Ülkenin elektrik enerjisi endüstrisinin gelecekteki gelişiminin yönleri ve sorunlarına ilişkin belirtilen vizyonun, yalnızca ekonomik değil, aynı zamanda elektriğin hem enerji hem de teknolojik kullanım alanının olası genişlemesi dikkate alınarak tamamlanması tavsiye edilir. ayrıca elektrik talebinin büyüme oranında bir artışa yol açacak olan sosyal etki. Bu beklentiler, özellikle aşağıdakileri içerir.

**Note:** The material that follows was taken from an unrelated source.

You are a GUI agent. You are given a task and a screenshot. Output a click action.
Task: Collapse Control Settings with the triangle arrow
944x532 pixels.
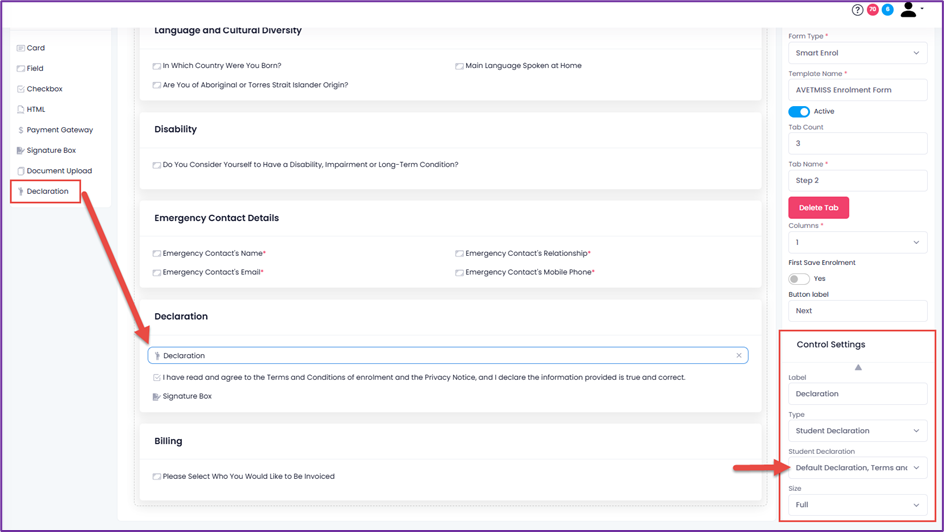pos(858,367)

  • Elektriğin ısıtma amaçlı kullanımının kolaylığı ve kontrol edilebilirliği, şu anda ısıtma maliyetindeki artışa rağmen, tüm etki faktörleri dikkate alındığında yaklaşık 1,8 kat daha fazla öncelik kazanmasını sağlayacaktır. Aynı zamanda, ülkenin doğu bölgelerinde buhar ve gaz üretimi elektrik, nükleer enerji ve ucuz kömür yakıtının yaygın kullanımı nedeniyle elektrikli ısıtma maliyetinde bir düşüş öngörmek için her neden var. Kuşkusuz, nüfusun refahı arttıkça, yaşam konforu faktörü, özellikle nüfusun maliyet yapısındaki elektriğin maliyeti ve endüstriyel tüketicilerin ezici çoğunluğu, maliyet faktörünün önüne geçecektir. birkaç yüzde. Nüfus tarafından uygunluk ölçüsü seçiminde maliyet faktörünün her zaman belirleyici olmadığı gerçeği, kendi karayolu taşımacılığının yüksek gelişme oranları örneğinde görülürken, bu taşımacılığın maliyetleri, karayolu taşımacılığından birkaç kat daha yüksektir. toplu taşıma kullanımı.
  • Elektrikli ısıtmanın geliştirilmesinin, günümüzde geniş uygulama alanı bulan odalarda klima ile donanım birliği olasılığı ile kolaylaştırılacağı unutulmamalıdır.
  • Zaten yakın gelecekte, elektrikli otomobil yolcu taşımacılığının çevresel ve sıhhi olarak tercih edilen geniş gelişiminin başlamasını beklemeliyiz. Gelecekte, motor yakıtı fiyatları artmaya devam ettikçe ve pil filosu geliştikçe elektrikli bir araba daha fazla tercih edilebilir hale gelebilir.
  • Endüstriyel üretimde, elektrikli demiryolu taşımacılığı için elektrik teknolojilerinin, elektronik teknolojisinin, bilişimin, iletişim tesislerinin gelişimini tahmin etmek için nedenler var. Her türlü faaliyette üretim süreçlerinin daha fazla elektrifikasyonu, verimliliğin, hijyen ve çalışma kültürünün, üretim süreçlerinin otomasyonunun ve çevrenin korunmasının önemli bir bileşenidir.

Elektriğin kullanımını genişletme olasılığı ve fizibilitesi, hizmetler ve günlük yaşam alanında hemen hemen her tür faaliyette mevcuttur.

Emek süreçlerinin ve her türlü faaliyetin teknolojilerinin daha fazla elektrifikasyonu, tahminlere göre, üretim süreçlerinin verimliliğini 2,5-3 kat artırmayı, belirli gücü iki katına çıkararak önümüzdeki 35 yıl içinde yaşam konforunu artırmayı mümkün kılabilir. konut sektöründe tüketimin artırılması ve ülke genelinde kişi başına özgül güç tüketiminin yılda 7 bin kWh'den 13 bin kWh'e çıkarılması hedefleniyor.

Bu nedenle, ülkenin daha fazla elektrifikasyonunun gelecekte Rusya'daki yaşam kalitesini iyileştirmek için yeni fırsatlar getireceğini tahmin etmek için her türlü neden var.